The Kellogg Park South Comfort Station had fallen into serious disrepair, and some funds and been identified for its replacement. In September 2000, it was learned that the City permitted a 2,000 sq. ft. Comfort Station surrounded by 5,000 sq. ft. of concrete with showers in the middle of the park and a restroom that would provide minimum function in maximum space at an excessive cost.
The community pulled together to do the impossible; getting the Comfort Station redesigned to a third of the size (650 sq. ft.) of the previously permitted project, with maximum function in minimum space, cost effectiveness, safety, accessibility, availability, ease of maintenance and aesthetics. Great care given to minimize environmental concerns and to lessen opportunities for vandalism and vagrancy. It should be noted, that Kellogg Park has 2-3 million visitors each year.
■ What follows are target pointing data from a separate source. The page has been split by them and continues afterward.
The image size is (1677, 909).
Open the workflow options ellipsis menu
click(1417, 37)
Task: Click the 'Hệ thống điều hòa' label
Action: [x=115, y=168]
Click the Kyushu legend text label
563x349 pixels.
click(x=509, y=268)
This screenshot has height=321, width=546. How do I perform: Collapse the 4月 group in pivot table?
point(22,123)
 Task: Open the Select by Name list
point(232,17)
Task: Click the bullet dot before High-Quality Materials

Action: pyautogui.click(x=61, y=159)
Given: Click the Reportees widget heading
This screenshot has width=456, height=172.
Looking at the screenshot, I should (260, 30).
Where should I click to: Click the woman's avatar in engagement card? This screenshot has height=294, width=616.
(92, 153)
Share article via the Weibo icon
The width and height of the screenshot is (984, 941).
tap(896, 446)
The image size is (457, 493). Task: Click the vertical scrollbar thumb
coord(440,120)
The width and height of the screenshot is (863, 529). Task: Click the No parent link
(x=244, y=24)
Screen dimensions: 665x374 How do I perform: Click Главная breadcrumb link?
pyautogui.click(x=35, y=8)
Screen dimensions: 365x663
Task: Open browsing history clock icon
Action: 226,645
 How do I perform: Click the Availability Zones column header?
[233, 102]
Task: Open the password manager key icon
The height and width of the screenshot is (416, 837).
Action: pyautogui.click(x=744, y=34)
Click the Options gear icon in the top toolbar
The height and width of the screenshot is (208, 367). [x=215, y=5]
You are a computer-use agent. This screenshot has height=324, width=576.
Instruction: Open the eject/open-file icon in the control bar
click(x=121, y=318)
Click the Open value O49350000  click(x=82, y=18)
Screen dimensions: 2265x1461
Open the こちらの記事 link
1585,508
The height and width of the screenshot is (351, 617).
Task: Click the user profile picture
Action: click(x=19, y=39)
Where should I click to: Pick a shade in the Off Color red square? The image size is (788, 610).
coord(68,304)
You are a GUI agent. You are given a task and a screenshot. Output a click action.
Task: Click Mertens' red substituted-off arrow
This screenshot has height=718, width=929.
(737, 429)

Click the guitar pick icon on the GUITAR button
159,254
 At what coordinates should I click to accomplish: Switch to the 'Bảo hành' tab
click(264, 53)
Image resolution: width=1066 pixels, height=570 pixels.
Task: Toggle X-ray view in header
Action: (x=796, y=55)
Plans were drawn by a community member after extensive research. Architectural drawings were donated by Dale Naegle, FAIA, and all change orders were submitted by Don Goertz, AIA. Construction was done by Louis Beacham, Contractor, who built it at “no profit”. Landscaping was donated by Sean O’Neill and Jose Perez. Community members donated the difference to make it a “break even” for the Contractor…truly a team effort.
To the community’s credit, five years later in July 2005, the state of the art Comfort Station opened with a “Royal Flush” – it was was honored with the San Diego and Imperial County chapters of the American Public Works Association’s Project of the Year Award on Sept. 14.